Lunar accretion from a Roche-interior fluid disk

TL;DR

This study models lunar formation from an impact-generated disk using a hybrid approach, revealing a longer accretion timescale and limitations on inner disk material contribution due to resonant torques.

Contribution

It introduces a hybrid numerical method combining fluid and N-body models to simulate Moon formation, highlighting the impact of disk spreading and resonant torques on accretion.

Findings

Lunar accretion takes approximately 100 years, longer than previous estimates.

Inner disk material contributes less than 60% to the final Moon for initial disks under 2.5 lunar masses.
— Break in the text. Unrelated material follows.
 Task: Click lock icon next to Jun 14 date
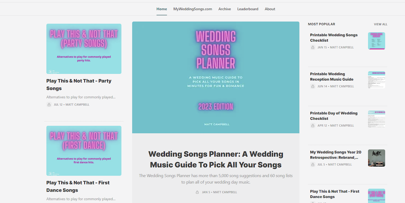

Resonant torques limit the amount of inner disk material incorporated into the Moon.

Abstract

We use a hybrid numerical approach to simulate the formation of the Moon from an impact-generated disk, consisting of a fluid model for the disk inside the Roche limit and an N-body code to describe accretion outside the Roche limit. As the inner disk spreads due to a thermally regulated viscosity, material is delivered across the Roche limit and accretes into moonlets that are added to the N-body simulation. Contrary to an accretion timescale of a few months obtained with prior pure N-body codes, here the final stage of the Moon's growth is controlled by the slow spreading of the inner disk, resulting in a total lunar accretion timescale of ~10^2 years. It has been proposed that the inner disk may compositionally equilibrate with the Earth through diffusive mixing, which offers a potential explanation for the identical oxygen isotope compositions of the Earth and Moon. However, the mass fraction of the final Moon that is derived from the inner disk is limited by resonant torques between the disk and exterior growing moons. For initial disks containing < 2.5 lunar masses (ML), we find that a final Moon with mass > 0.8ML contains < 60% material derived from the inner disk, with this material preferentially delivered to the Moon at the end of its accretion.